“Why are multi-directional forces a desired advantage? When the opponent exerts a strong force on your forearm, at any particular moment the force is strong in one direction only. However, at that same particular moment your contact with him is rich in diverse forces – some are in directions appropriate for containing his unidirectional force, some are in other directions from which attacks can be launched as desired.” – extracted from the post Multi-directional Forces in the Arm – Pinning Elbow Tip in Space.
In this post, let us zoom in and take a microscopic view on what’s happening at the contact in the forearm (referred to as forearm contact hereafter).
In a normal force exchange – in this case, in the forearm – each of the two parties is detecting and locating the line of force of the other one, so that his force can exert greater pressure head-to-head (over enough duration of time) going to beat the opponent. Force under such intent is basically unidirectional at the forearm contact. In a sense, you can argue that it is the head-to-head intent that has “caused” the force being unidirectional.
With multi-directional forces in place from the point-linked mechanism, there can be no moment only one direction exists for my force at the forearm contact. Rather, looking through the microscopic lens, the direction of my “force” at the contact is ever changing, never settling down to be targeted, to be locked head-to-head. Yet there seems no obvious physical movement in appearance. My “force” is actually a composite of forces in different directions at play, in such a way that there are always forces in directions other than the head-on, but laterally disrupting the incoming unidirectional force.
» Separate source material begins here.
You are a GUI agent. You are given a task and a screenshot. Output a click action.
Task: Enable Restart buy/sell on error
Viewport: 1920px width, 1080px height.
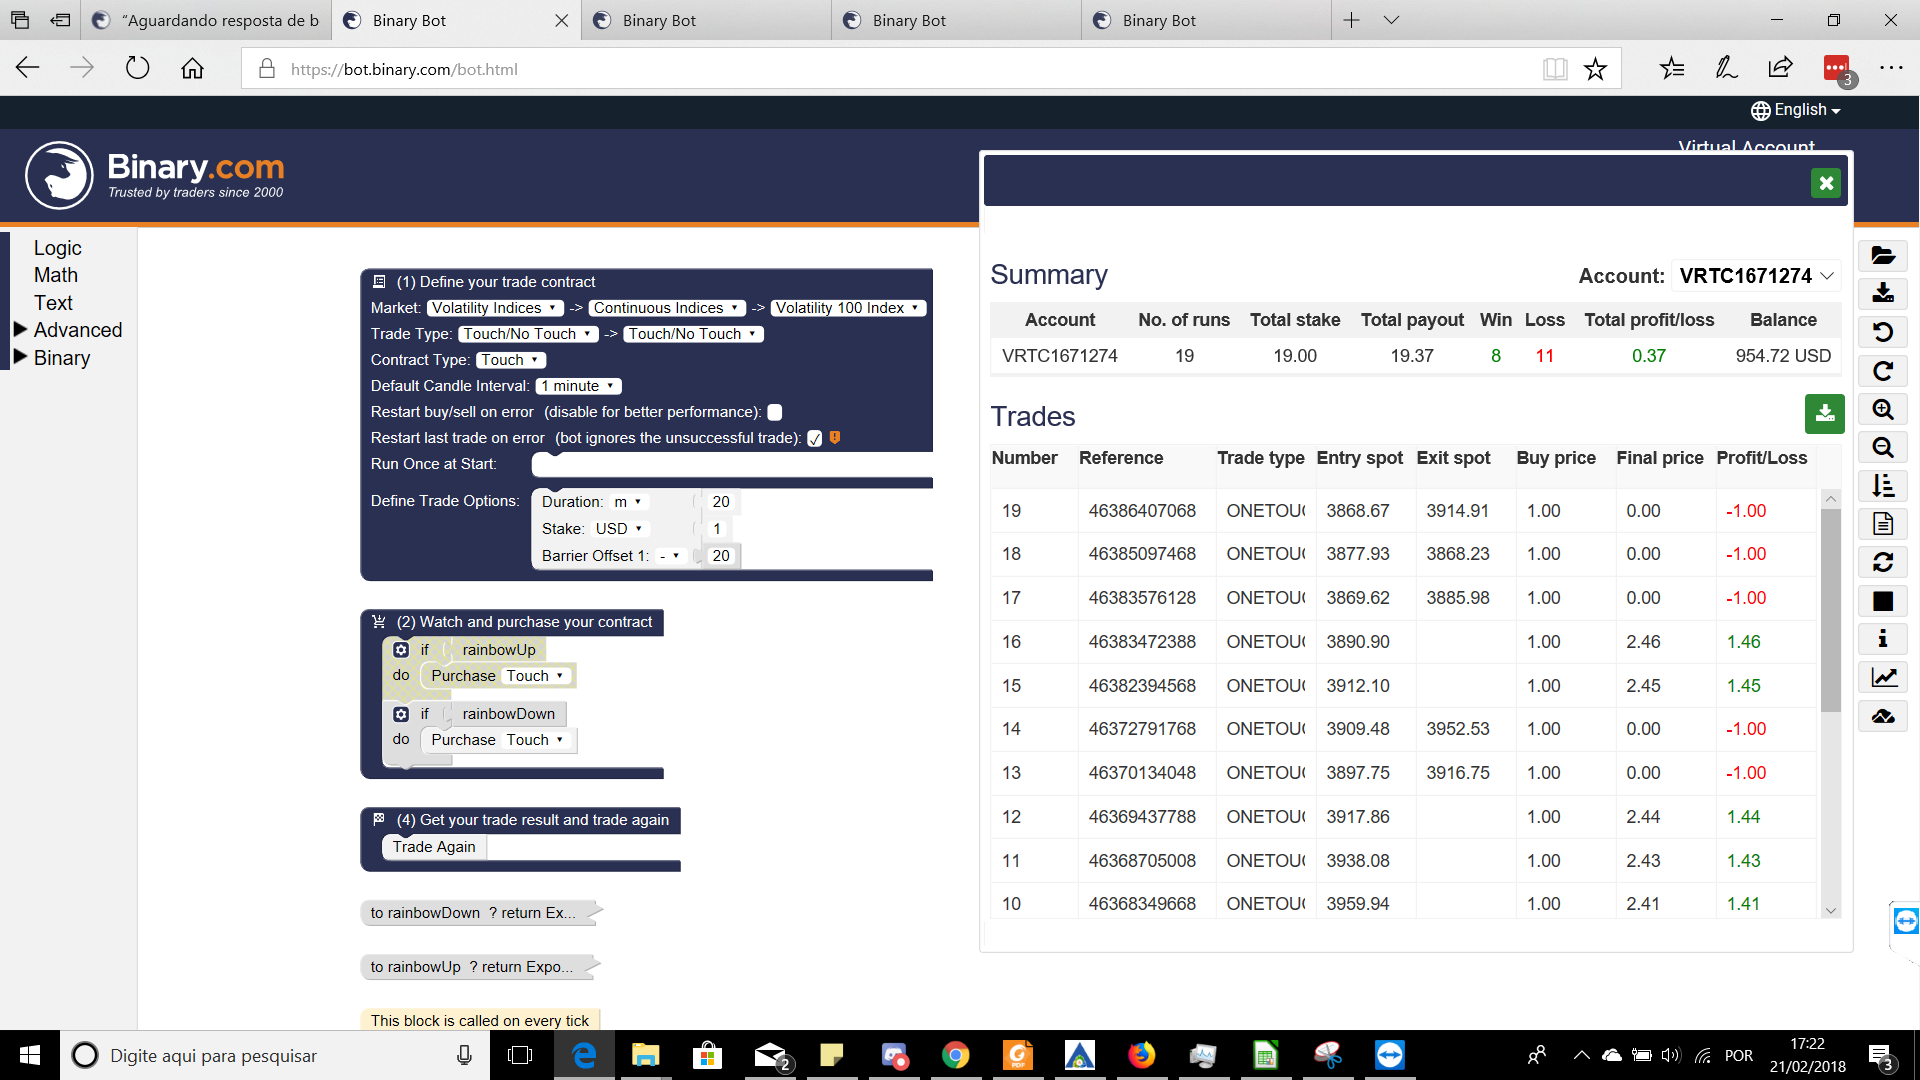click(x=775, y=411)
Still through the microscopic lens: The incoming force heading towards its ONE direction finds no exertion point (not enough duration of time to maintain head-to-head), yet it can’t stop nor adjust its course of movement instantly. It will then be easily deflected at the forearm contact by my active, ever-changing composite force. The opponent might be able to react quick enough to avoid being displaced by the deflection. Nevertheless, his balance is always disturbed because whenever he intends to force through the contact, he has to take his force back right away due to the absence of an exertion point; otherwise his force will fall into the void and be greatly deflected, he himself obviously losing balance and exposed to further attack. Even so (that is, the opponent manages to keep his position and be in contact), his force is still being microscopically deflected – my multi-directional forces disrupting his unidirectional force within my small but soft surface of the contact – and still resulting in his force “pressing into the void”. I would term it metaphorically as the “microscopic deflection”. When this happens in sticking hands, the scene will look interesting: There seems no enormous forces being exchanged; only that the opponent appears not able to grasp and maintain his balance, as seen in his staggering footsteps – it looks like “dancing” more than fighting!
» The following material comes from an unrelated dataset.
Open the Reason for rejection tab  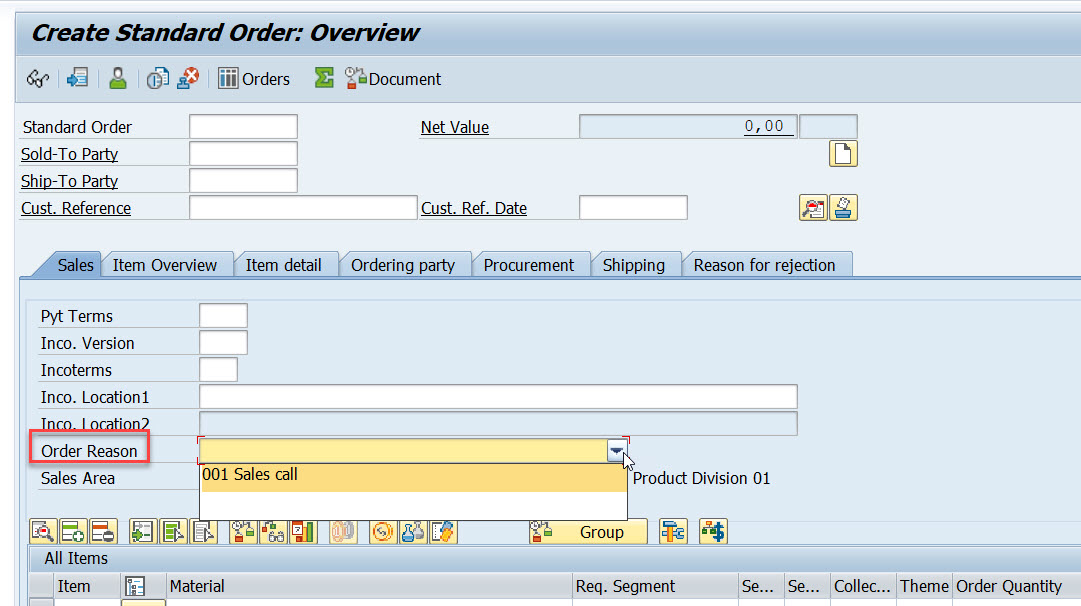pyautogui.click(x=767, y=264)
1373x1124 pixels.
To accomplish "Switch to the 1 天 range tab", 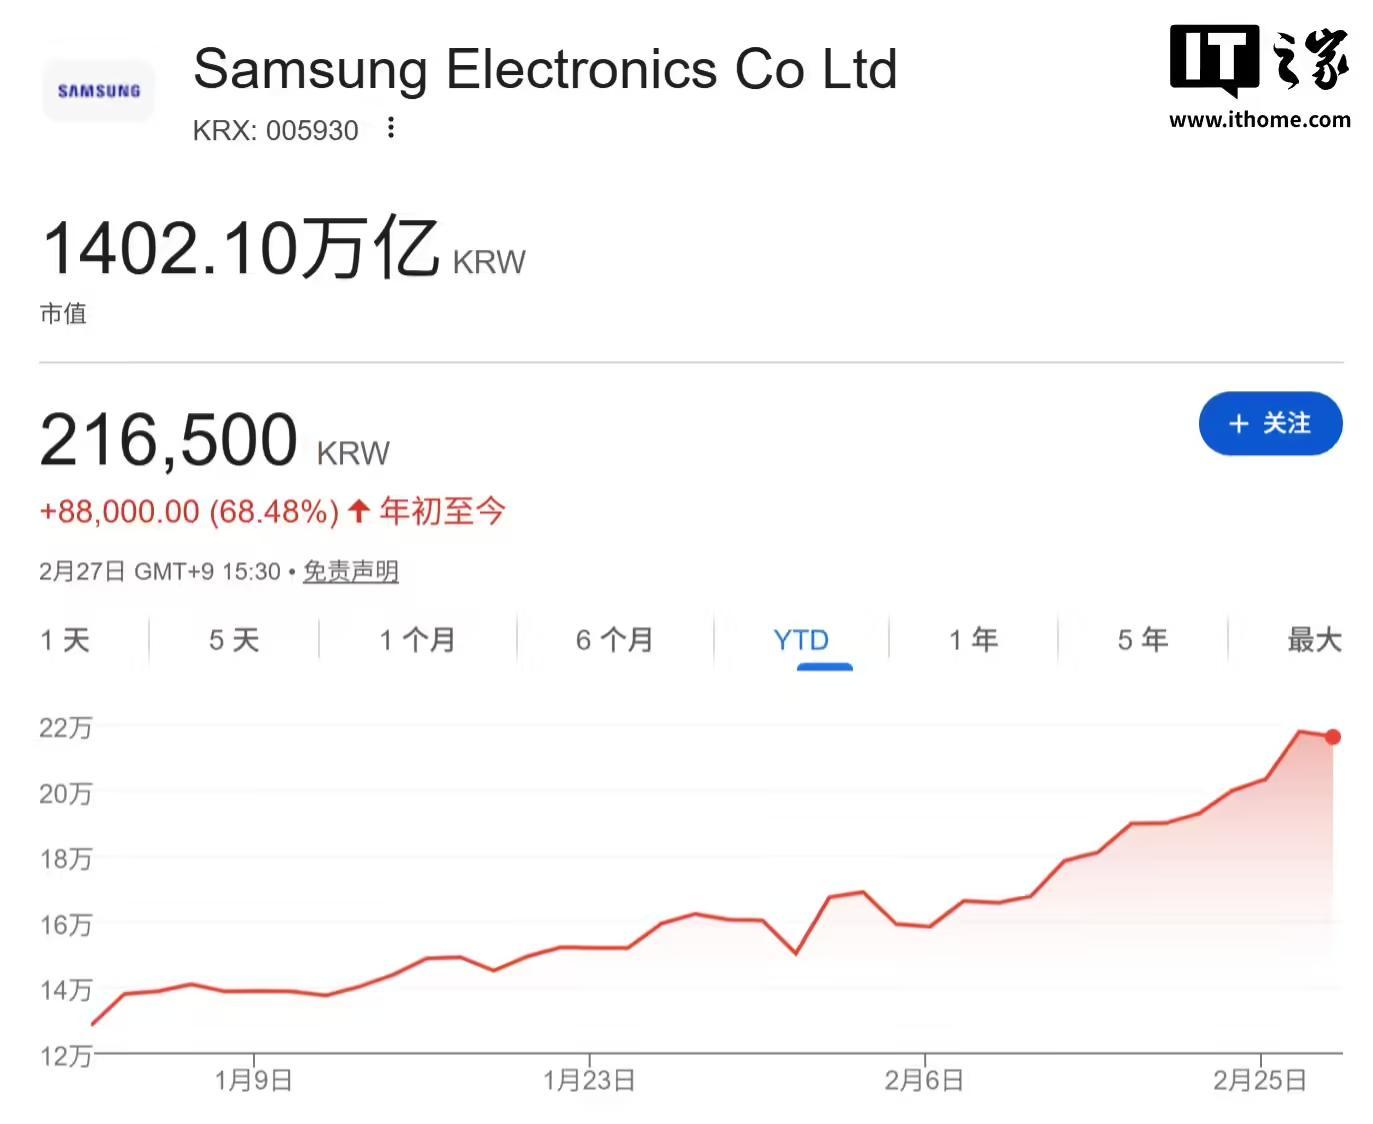I will coord(65,640).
Contact with opponent in this mode is, in my opinion, regarded as more advanced due to its higher level of control over the opponent. While contact exchanging power is certainly desirable and in fact the necessary basics, contact enabled with microscopic deflection should also be sought after, again in my opinion, as a gateway to the artist skill of Chu’s Wing Chun.
And from this we will turn to the “wrapping intent” in the next post.
CONCISE GUIDE: (All is mind activity.) Operating in the point-linked mode, always have the intent of disengaging from the opponent’s line of force at the forearm contact, yet still feel safe with your “control zone” up and running.